Microsporidia infection is caused by parasitic obligate intracellular spore-producing fungi or closely similar organisms. Previously, microsporidia were categorized as protozoa. Of the more than 1,400 species of microsporidia, at least 15 are linked to disease in humans. Inhalation, ingestion, interaction with animals, direct contact with the conjunctiva, and person-to-person transmission are all ways that the spores of the organism might be acquired.

Only a few cases of human infection were documented before the AIDS epidemic, possibly because there was less general knowledge of microsporidia infection. Microsporidia are likely a prevalent source of subclinical or moderate self-limited sickness in otherwise healthy individuals. Microsporidial keratoconjunctivitis in immunocompetent persons has been documented more frequently lately.


The microsporidia-related clinical disease varies with

  • The type of parasite
  • The host’s level of immunity

Microsporidia can induce an asymptomatic infection in immunocompetent persons or self-limited watery diarrhea. Keratoconjunctivitis caused by eye infections has been reported.

Chronic diarrhea, wasting, malabsorption, punctate keratoconjunctivitis, cholangitis, hepatitis, peritonitis, myositis, and sinusitis are all symptoms of several microsporidia species that affect people with AIDS. Gallbladder and kidney infections have both happened. Numerous species of Vittaforma corneum, including punctate keratopathy with redness and irritation and severe stromal keratitis that can impair vision, can cause ocular infections.


  • Microscopy using light or electrons and specific stains
  • Occasionally, assays based on immunofluorescence or polymerase chain reaction (PCR)

It is possible to identify the infecting organisms in biopsy samples of the affected tissue as well as in stool, cerebrospinal fluid, urine, sputum, and corneal scrapings. The best way to see microsporidia is with certain staining procedures. Spores can be seen in tissues and smears using fluorescent brighteners. The quickest method is quick-hot Gramme chromotrope.

Specialized laboratories offer PCR-based testing and immunofluorescence assays (IFA). The most sensitive test available right now is transmission electron microscopy; however, it cannot be used for regular diagnosis.

For speciation, scientists use molecular techniques.


Initiating or improving ART for people with AIDS is crucial.

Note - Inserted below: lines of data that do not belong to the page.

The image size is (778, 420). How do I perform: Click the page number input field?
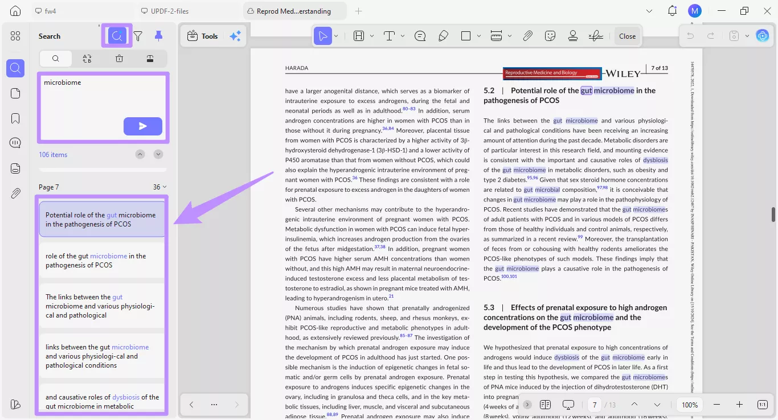595,405
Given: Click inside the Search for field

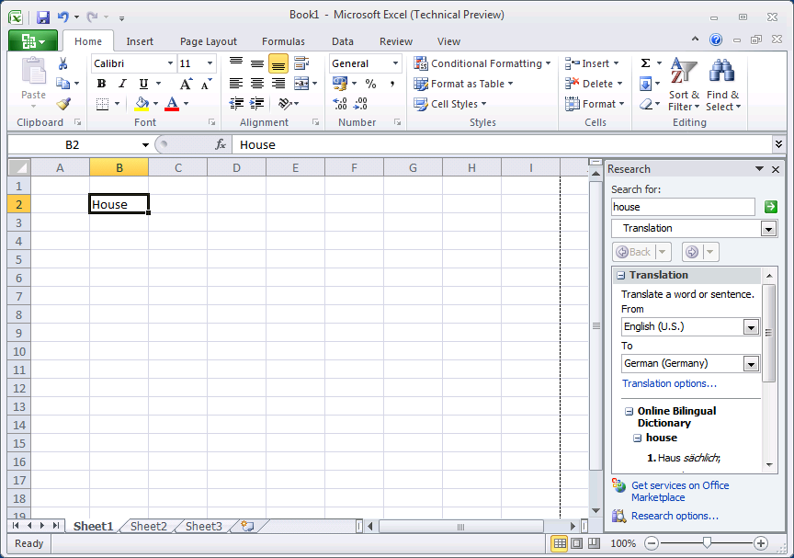Looking at the screenshot, I should click(x=683, y=207).
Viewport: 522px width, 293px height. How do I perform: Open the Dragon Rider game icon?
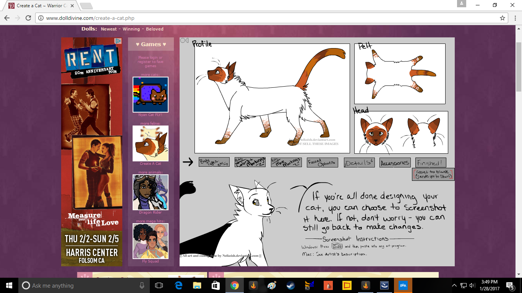(150, 192)
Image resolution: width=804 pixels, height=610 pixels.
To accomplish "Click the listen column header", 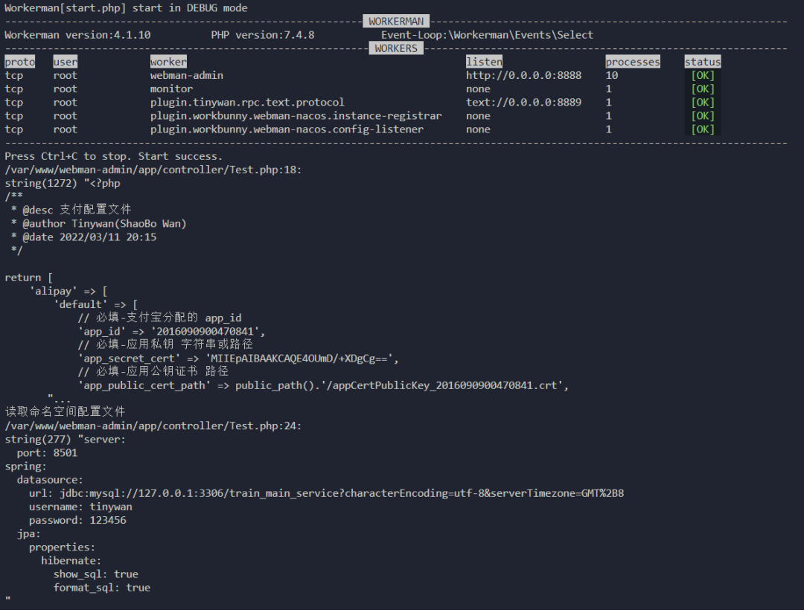I will click(484, 62).
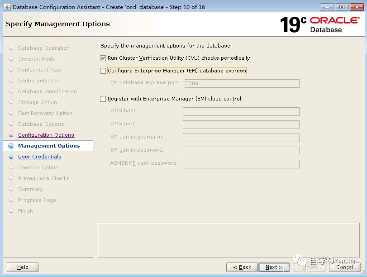The width and height of the screenshot is (367, 277).
Task: Enable Configure Enterprise Manager database express
Action: pos(103,71)
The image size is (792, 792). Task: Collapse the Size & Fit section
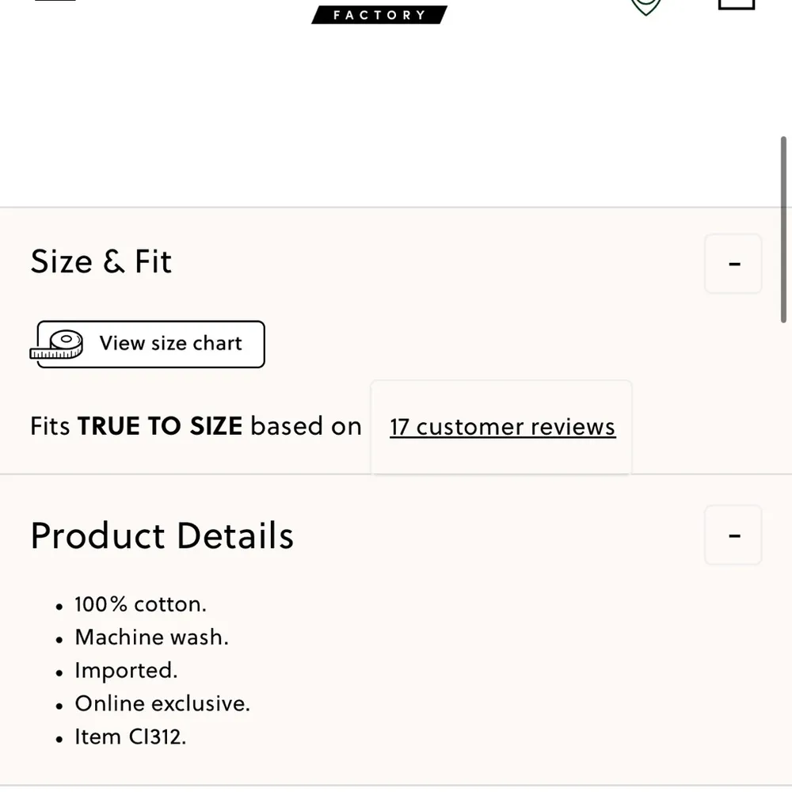point(733,264)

The degree of immune reconstitution with ART determines the duration of antimicrobial therapy and the outcome. The infectious microsporidia species, the immunological health of the human host, and the affected organs all affect how antibiotic treatment for microsporidiosis is administered. Information on available treatments is limited.

Albendazole, a broad-spectrum anthelmintic of the benzimidazole type intended to treat infections caused by certain microsporidia, can have substantial side effects, including liver damage in 10% of patients and, infrequently, low white blood cell counts.